Diretor do jornal do PCTP/MRPP absolvido de difamação


Bruno Micael Fernandes

Direitos reservados

O diretor da publicação online Luta Popular foi absolvido de difamação a quatro dirigentes do Sindicato dos Trabalhadores dos Registos e do Notariado (STRN). Carlos Paisana, dirigente da publicação oficial do PCTP/MRPP, já havia sido absolvido da mesma decisão em Juío Local Criminal. 

Segundo o jornal Público, citando a Agência Lusa, os factos remontam a 04 de outubro de 2015, quando o jornal comentou a queixa de quatro dirigentes do Sindicado ao Instituto dos Registos e Notariado (IRN) sobre o candidato às eleições legislativas do partido Hermógenes Moço. O candidato era também dirigente de outro sindicato do setor e trabalhador no Arquivo do Registo Civil do Porto. 

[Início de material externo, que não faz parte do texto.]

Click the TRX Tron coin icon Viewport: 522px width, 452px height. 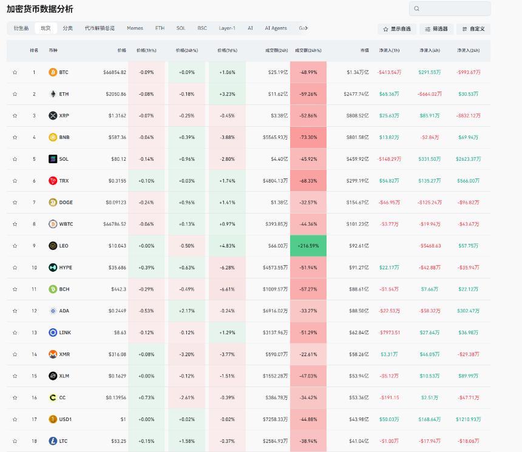pos(52,180)
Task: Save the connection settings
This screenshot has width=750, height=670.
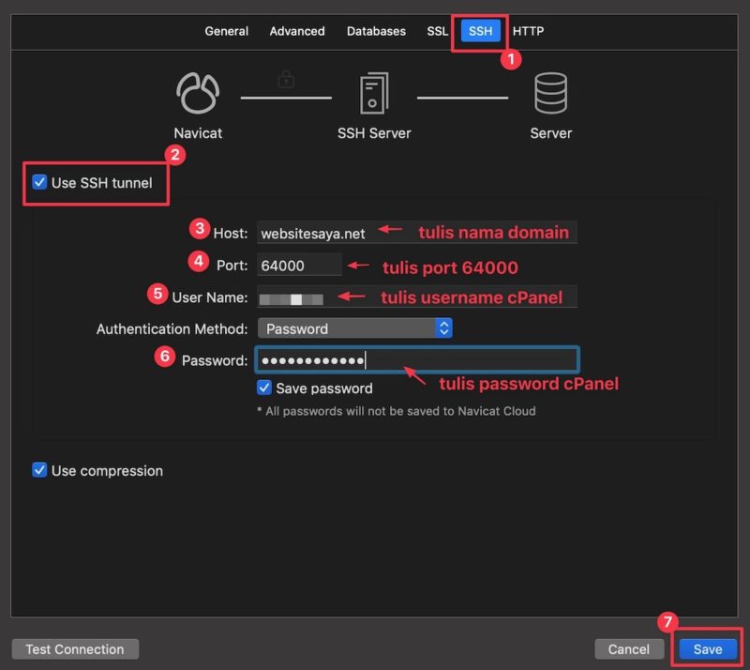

No artigo em causa, publicado a 10 de novembro de 2015, os vários dirigentes do STRN são chamados de "bufos" e de "fascistas" e afirmarem junto do IRN, segundo o Luta Popular, que os candidatos "estariam impedidos, mesmo durante a campanha eleitoral, de realizar o seu trabalho político de Partido e mesmo sindical junto dos respectivos camaradas de trabalho, só por estarem dispensados de comparecer ao serviço naquele período da campanha (...) O que fica bem patente nesta actuação cobarde e provocatória é a mensagem enviada ao patrão de que ele pode contar com este sindicalismo responsável, quando se trata de perseguir os comunistas e o sindicalismo revolucionário", lia-se no artigo em causa. 

Visto que o artigo não vinha assinado, o Ministério Público acabou por acusar o diretor da publicação de quatro crimes de difamação após queixa dos visados. 

Linguagem "não pode ser lida fora do contexto"

O Tribunal da Relação optou por absolver Carlos Paisana. Segundo o acórdão citado pela Agência Lusa, o tribunal classifica as expressões utilizadas  como "contundentes e agressivas, desagradáveis e descorteses, próprias de uma retórica política mais radical" e "proferidas num contexto político de campanha eleitoral". Por essa razão, o tribunal considera que "comunitariamente toleradas e não devem ser consideradas ofensivas numa dimensão jurídico-penal relevante". 

O Tribunal defende também que o texto, apesar de todas as classificações anteriores, "não pode ser lido fora do contexto da sua própria afirmação e da identidade ideológica e política da sua proveniência". 

Carlos Paisana já havia sido absolvido em 18 de dezembro de 2018.